═════ EXERCISE INPUT ═════

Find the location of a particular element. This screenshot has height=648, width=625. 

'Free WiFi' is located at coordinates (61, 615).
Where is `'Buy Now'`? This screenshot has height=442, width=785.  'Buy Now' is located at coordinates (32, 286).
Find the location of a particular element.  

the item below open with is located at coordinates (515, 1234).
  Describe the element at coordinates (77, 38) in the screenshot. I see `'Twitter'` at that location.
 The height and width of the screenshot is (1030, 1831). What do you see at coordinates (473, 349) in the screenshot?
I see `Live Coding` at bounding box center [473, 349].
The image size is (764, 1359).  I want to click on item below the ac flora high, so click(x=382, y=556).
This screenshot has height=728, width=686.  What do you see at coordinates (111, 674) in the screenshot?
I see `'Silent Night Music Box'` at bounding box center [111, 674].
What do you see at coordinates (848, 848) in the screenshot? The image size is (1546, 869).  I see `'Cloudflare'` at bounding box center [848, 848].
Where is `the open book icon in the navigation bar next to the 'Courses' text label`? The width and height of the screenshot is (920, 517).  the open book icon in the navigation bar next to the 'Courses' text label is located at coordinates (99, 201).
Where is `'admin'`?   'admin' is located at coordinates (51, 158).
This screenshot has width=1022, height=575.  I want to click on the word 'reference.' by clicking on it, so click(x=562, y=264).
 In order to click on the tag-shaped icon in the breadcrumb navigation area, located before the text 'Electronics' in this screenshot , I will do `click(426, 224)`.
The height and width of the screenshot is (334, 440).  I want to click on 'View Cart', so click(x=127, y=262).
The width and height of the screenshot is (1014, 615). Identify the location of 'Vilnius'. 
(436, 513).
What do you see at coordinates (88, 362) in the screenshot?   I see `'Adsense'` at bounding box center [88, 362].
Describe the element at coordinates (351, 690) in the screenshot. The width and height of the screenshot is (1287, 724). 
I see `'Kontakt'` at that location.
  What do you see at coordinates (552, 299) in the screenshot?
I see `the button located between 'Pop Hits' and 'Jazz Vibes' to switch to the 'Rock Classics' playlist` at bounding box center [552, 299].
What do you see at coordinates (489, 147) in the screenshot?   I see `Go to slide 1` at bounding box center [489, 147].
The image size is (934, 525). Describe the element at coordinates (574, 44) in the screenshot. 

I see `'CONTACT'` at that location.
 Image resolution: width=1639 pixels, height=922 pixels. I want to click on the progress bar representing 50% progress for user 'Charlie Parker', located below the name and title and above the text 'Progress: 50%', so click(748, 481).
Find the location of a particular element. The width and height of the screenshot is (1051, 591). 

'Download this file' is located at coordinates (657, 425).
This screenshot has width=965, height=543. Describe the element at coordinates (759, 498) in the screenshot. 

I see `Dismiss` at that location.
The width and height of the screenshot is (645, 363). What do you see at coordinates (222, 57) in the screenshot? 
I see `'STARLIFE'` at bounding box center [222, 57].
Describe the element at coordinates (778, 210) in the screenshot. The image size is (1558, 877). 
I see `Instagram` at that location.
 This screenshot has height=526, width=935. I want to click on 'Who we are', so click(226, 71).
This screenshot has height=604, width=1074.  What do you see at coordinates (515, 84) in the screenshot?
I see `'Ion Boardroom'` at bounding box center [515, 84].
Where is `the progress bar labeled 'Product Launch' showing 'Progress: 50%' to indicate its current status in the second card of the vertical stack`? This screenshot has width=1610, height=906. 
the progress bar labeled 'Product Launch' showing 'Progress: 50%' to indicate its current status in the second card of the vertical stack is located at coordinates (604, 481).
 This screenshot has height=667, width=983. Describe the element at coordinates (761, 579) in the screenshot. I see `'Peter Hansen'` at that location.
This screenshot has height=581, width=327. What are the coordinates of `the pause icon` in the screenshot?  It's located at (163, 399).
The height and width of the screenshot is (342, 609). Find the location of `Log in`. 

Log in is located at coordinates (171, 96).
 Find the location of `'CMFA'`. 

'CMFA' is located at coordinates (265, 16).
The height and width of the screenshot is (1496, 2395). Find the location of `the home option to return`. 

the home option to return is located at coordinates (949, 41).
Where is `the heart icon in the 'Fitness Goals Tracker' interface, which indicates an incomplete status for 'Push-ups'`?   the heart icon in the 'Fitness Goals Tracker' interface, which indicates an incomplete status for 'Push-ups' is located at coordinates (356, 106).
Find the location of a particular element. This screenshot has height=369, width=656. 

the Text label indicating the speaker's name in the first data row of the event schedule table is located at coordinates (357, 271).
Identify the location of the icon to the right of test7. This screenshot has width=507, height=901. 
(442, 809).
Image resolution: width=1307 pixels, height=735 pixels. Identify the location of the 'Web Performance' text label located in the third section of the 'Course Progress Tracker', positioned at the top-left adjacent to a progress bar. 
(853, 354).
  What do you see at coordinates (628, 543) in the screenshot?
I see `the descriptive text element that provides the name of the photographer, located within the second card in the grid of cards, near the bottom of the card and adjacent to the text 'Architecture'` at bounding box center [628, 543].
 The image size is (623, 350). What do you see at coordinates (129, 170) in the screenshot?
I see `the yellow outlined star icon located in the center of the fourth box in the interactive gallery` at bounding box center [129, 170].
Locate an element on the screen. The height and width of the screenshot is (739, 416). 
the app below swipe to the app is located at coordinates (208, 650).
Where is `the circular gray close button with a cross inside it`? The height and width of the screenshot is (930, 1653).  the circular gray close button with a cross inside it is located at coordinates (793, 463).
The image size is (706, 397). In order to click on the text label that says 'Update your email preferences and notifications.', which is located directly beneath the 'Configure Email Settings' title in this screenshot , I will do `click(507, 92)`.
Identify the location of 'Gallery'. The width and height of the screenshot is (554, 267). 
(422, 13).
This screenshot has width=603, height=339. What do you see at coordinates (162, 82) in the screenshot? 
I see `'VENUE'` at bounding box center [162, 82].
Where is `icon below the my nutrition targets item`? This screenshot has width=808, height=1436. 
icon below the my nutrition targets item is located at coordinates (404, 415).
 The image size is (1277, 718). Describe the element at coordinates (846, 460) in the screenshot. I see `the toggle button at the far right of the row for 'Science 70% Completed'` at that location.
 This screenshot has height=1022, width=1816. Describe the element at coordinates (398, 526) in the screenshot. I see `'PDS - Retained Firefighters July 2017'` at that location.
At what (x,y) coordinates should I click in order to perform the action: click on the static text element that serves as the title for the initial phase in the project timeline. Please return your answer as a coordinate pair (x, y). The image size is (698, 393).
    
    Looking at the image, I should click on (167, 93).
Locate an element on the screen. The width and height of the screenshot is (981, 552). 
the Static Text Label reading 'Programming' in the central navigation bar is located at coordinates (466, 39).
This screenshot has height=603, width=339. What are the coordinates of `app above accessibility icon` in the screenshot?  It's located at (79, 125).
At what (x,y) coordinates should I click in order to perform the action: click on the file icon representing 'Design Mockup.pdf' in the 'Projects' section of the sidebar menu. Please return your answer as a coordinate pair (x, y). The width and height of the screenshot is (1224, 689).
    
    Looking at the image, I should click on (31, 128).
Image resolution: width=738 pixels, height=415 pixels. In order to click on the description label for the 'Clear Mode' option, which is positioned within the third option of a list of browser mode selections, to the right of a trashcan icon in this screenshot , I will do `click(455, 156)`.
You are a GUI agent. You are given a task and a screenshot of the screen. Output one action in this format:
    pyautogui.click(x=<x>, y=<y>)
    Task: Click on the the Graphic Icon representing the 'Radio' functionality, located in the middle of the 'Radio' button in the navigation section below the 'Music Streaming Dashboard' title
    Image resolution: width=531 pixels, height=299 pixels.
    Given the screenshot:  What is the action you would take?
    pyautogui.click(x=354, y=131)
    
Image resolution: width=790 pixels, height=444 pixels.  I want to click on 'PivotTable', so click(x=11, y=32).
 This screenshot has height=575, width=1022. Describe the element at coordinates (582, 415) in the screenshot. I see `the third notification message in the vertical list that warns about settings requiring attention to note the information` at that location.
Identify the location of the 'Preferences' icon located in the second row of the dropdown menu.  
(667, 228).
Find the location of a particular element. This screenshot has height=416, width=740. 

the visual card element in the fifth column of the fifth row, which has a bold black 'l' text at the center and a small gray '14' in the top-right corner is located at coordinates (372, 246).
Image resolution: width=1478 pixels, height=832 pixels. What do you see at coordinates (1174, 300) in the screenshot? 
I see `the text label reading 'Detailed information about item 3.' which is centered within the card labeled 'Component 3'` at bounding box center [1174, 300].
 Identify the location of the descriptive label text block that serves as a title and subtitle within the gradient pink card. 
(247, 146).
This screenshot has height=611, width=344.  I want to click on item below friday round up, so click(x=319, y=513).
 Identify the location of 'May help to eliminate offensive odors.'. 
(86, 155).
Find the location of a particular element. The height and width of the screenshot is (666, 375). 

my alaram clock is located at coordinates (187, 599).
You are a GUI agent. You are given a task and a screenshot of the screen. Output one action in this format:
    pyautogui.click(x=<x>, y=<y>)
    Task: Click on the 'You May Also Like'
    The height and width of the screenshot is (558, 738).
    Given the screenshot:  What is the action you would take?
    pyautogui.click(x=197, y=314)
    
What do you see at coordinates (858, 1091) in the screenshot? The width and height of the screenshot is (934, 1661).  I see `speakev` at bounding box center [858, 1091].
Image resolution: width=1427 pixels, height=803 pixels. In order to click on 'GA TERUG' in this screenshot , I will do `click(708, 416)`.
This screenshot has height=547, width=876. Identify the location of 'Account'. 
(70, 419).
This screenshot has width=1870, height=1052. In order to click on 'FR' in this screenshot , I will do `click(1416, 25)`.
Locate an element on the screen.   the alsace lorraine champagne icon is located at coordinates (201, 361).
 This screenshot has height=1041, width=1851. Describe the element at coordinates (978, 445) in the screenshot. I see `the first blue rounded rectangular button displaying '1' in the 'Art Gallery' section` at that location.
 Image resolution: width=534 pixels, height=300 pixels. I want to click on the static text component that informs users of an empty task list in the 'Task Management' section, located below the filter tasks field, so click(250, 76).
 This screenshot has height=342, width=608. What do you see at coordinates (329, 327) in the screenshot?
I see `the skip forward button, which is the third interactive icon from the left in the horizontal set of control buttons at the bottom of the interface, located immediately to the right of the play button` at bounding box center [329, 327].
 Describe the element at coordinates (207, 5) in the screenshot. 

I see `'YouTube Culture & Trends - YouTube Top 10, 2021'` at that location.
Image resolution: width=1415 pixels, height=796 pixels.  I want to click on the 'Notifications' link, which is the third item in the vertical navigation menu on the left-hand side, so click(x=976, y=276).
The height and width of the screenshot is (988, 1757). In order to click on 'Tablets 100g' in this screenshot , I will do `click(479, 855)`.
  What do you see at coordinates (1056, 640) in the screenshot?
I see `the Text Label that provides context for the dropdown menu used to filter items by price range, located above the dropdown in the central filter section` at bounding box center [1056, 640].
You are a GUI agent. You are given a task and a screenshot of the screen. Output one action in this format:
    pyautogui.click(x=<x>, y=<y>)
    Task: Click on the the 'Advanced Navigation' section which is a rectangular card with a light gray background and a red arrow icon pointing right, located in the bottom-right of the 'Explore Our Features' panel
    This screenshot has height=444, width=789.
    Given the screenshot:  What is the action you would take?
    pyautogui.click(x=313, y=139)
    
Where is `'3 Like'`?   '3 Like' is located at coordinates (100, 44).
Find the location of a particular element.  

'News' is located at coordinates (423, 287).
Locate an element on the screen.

═════

WRITTEN EXERCISE => Extract the items from the line containing "is (1224, 689)." up to and including the line containing "(667, 228).", and repeat them character for character.

ANSWER BELOW =>
At what (x,y) coordinates should I click in order to perform the action: click on the file icon representing 'Design Mockup.pdf' in the 'Projects' section of the sidebar menu. Please return your answer as a coordinate pair (x, y). The width and height of the screenshot is (1224, 689).
    
    Looking at the image, I should click on (31, 128).
Image resolution: width=738 pixels, height=415 pixels. In order to click on the description label for the 'Clear Mode' option, which is positioned within the third option of a list of browser mode selections, to the right of a trashcan icon in this screenshot , I will do `click(455, 156)`.
You are a GUI agent. You are given a task and a screenshot of the screen. Output one action in this format:
    pyautogui.click(x=<x>, y=<y>)
    Task: Click on the the Graphic Icon representing the 'Radio' functionality, located in the middle of the 'Radio' button in the navigation section below the 'Music Streaming Dashboard' title
    Image resolution: width=531 pixels, height=299 pixels.
    Given the screenshot:  What is the action you would take?
    pyautogui.click(x=354, y=131)
    
Image resolution: width=790 pixels, height=444 pixels.  I want to click on 'PivotTable', so click(x=11, y=32).
 This screenshot has height=575, width=1022. Describe the element at coordinates (582, 415) in the screenshot. I see `the third notification message in the vertical list that warns about settings requiring attention to note the information` at that location.
Identify the location of the 'Preferences' icon located in the second row of the dropdown menu.  
(667, 228).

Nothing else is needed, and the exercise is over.